**WHAT TO PRODUCE:**
Copy the records verbatim, starting at the line containing "This screenshot has height=360, width=480. How do I perform: Tap" and stopping after the line containing "(x=248, y=198)", including both of those lines.

**MATERIAL FOR THIS TASK:**
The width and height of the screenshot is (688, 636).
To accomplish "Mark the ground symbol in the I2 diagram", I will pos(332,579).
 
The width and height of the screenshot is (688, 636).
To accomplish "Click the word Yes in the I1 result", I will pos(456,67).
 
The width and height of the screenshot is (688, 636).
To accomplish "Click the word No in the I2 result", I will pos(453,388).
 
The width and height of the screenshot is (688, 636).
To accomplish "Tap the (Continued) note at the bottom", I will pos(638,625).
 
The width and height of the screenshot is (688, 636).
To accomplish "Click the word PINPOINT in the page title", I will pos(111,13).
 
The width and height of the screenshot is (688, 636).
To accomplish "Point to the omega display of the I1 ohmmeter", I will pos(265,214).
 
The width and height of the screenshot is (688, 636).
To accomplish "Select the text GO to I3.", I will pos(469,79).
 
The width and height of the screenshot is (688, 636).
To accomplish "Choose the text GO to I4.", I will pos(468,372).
---
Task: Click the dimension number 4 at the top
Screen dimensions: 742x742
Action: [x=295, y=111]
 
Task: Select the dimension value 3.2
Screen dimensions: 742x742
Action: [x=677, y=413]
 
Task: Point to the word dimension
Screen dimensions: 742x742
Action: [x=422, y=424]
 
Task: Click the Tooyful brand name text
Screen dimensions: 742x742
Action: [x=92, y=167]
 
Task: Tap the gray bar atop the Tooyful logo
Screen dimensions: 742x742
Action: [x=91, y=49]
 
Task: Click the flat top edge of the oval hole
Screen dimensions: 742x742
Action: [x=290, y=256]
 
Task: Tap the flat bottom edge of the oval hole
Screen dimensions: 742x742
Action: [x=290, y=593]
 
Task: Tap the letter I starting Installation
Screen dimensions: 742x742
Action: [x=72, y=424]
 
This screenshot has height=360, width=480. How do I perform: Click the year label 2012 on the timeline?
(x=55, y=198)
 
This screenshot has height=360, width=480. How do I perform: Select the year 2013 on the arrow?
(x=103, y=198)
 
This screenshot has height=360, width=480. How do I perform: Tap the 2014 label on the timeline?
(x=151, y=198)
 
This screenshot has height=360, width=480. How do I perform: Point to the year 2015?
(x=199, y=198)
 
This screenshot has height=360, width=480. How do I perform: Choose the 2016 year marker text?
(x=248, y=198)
* * *
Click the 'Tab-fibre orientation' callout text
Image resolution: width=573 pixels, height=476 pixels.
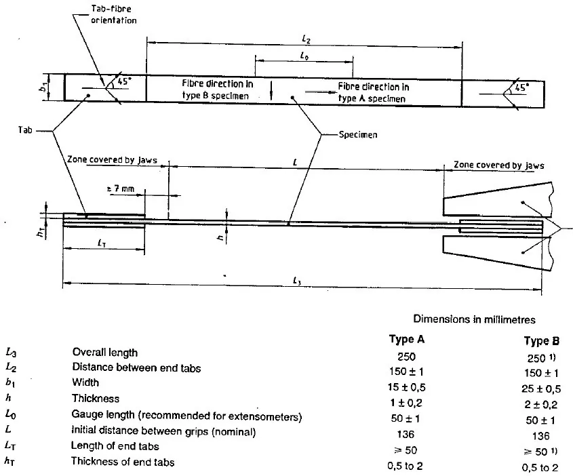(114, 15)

**TASK OUTPUT:**
This screenshot has height=360, width=480. How do I perform: Tap the 2014 label on the timeline?
(x=151, y=198)
 
This screenshot has height=360, width=480. How do I perform: Point to the year 2015?
(x=199, y=198)
 
This screenshot has height=360, width=480. How do I perform: Choose the 2016 year marker text?
(x=248, y=198)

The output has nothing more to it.